Furthermore, the Henge, on which so much of the Bell’s legend depends, has been dismissed as being nothing more than the remains of a conventional industrial cooling tower.
Back to the Swallow
Then there are more practical reasons that this is all just so much Nazi-centric nonsense, and these reasons bring us back to Germany’s first high-tech jet fighter, the Me-262 Swallow.
At the time the Me-262 was entering the field—July 1944—the German war machine was desperate not only for oil and aviation fuel but for basics like steel, aluminum and rubber. That fact is, Germany was so strapped for metallic resources in 1944 that it was forced to use plywood inside the cockpit of the Me-262 jet fighter. In addition, several other “wonder” aircraft, all with more potential than the Me-262, were basically left on the drawing boards because of Germany’s lack of raw materials.
Where, then, would the Nazis get the resources to study, design and build an antigravity machine or a time machine or a fleet of UFOs—or for that matter, a space base in Antarctica from which they could reach the moon?
Where was the huge infrastructure that would be needed to produce the technology to do these fantastic things? Even if the Nazis had theoretica
lly solved the myriad technological challenges of space travel, to reach the moon in 1942 would have required, at the very least, an effort along the lines of the Manhattan Project, America’s massive development program to produce the atomic bomb.
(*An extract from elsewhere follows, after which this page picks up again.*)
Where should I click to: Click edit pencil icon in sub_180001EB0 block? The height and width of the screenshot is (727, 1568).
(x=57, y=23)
That program, which cost in today’s dollars more than $25 billion, utilized more than 130,000 people in nineteen different locations scattered across the United States, and it took six years to complete.
Why was no evidence of a similar concentrated effort found once the Allies entered Germany at the end of the war?
Numbers Confirm the Lie
Further proof that this is all hokum comes from the stories about what happened to the Bell after the war.
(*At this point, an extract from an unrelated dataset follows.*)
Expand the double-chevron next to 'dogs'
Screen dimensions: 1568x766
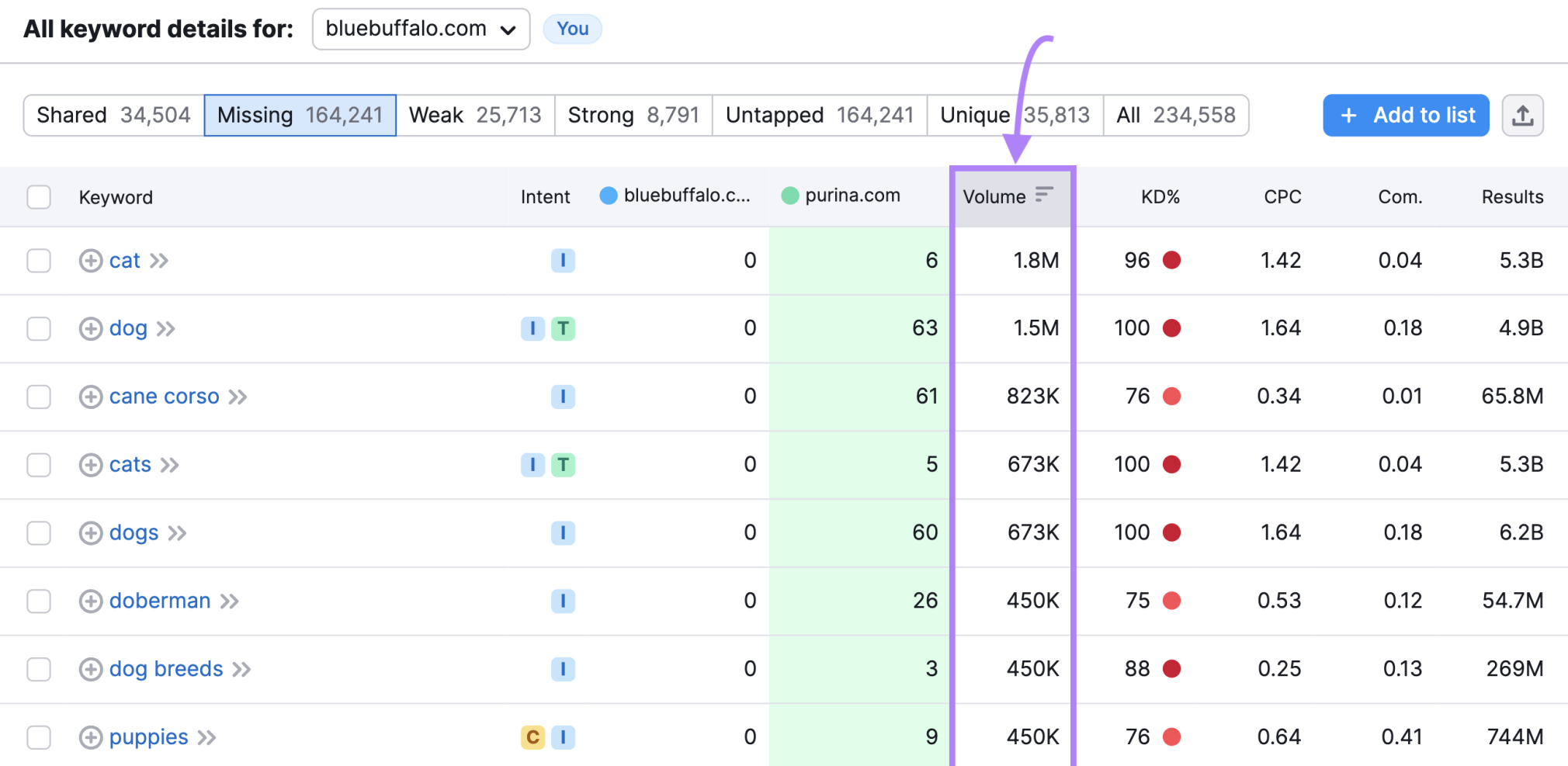click(x=177, y=533)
Witkowski speculated it ended up in a country friendly to the Nazis. Others claimed it was moved to the United States along with the dozens of German scientists who were allowed to come to America after the war. More claims say when the war was drawing to its conclusion and the Nazis were being steamrolled from all sides, the Bell was put on a long-range aircraft, already in short supply in the Nazi Reich, and flown to… Argentina. Still others believe the Bell was transported by U-boat to the secret ethereal Nazi base in Antarctica.
But again, none of this could be true. If the Bell was an antigravity device, and was transported to the United States, this would mean American scientists would have had it in their possession now for nearly seventy years. Where is it then? Why haven’t we seen any fruits from these seven decades of research? And why would the United States go through with a charade like NASA and spend billions of dollars on massive and highly dangerous liquid-fuel-propelled rockets at the cost of eighteen astronauts’ lives if they had in their hands a working antigravity machine?
As for the Bell being flown to Argentina in a multiengine German aircraft in May of 1945—simply put, such a trip would have been impossible without refueling. At the time, Germany’s largest and heaviest airplane was the Ju-390. Its range was about six thousand miles. From Poland to Argentina, under the best of conditions, is an eight-thousand-mile, twenty-five-hour flight.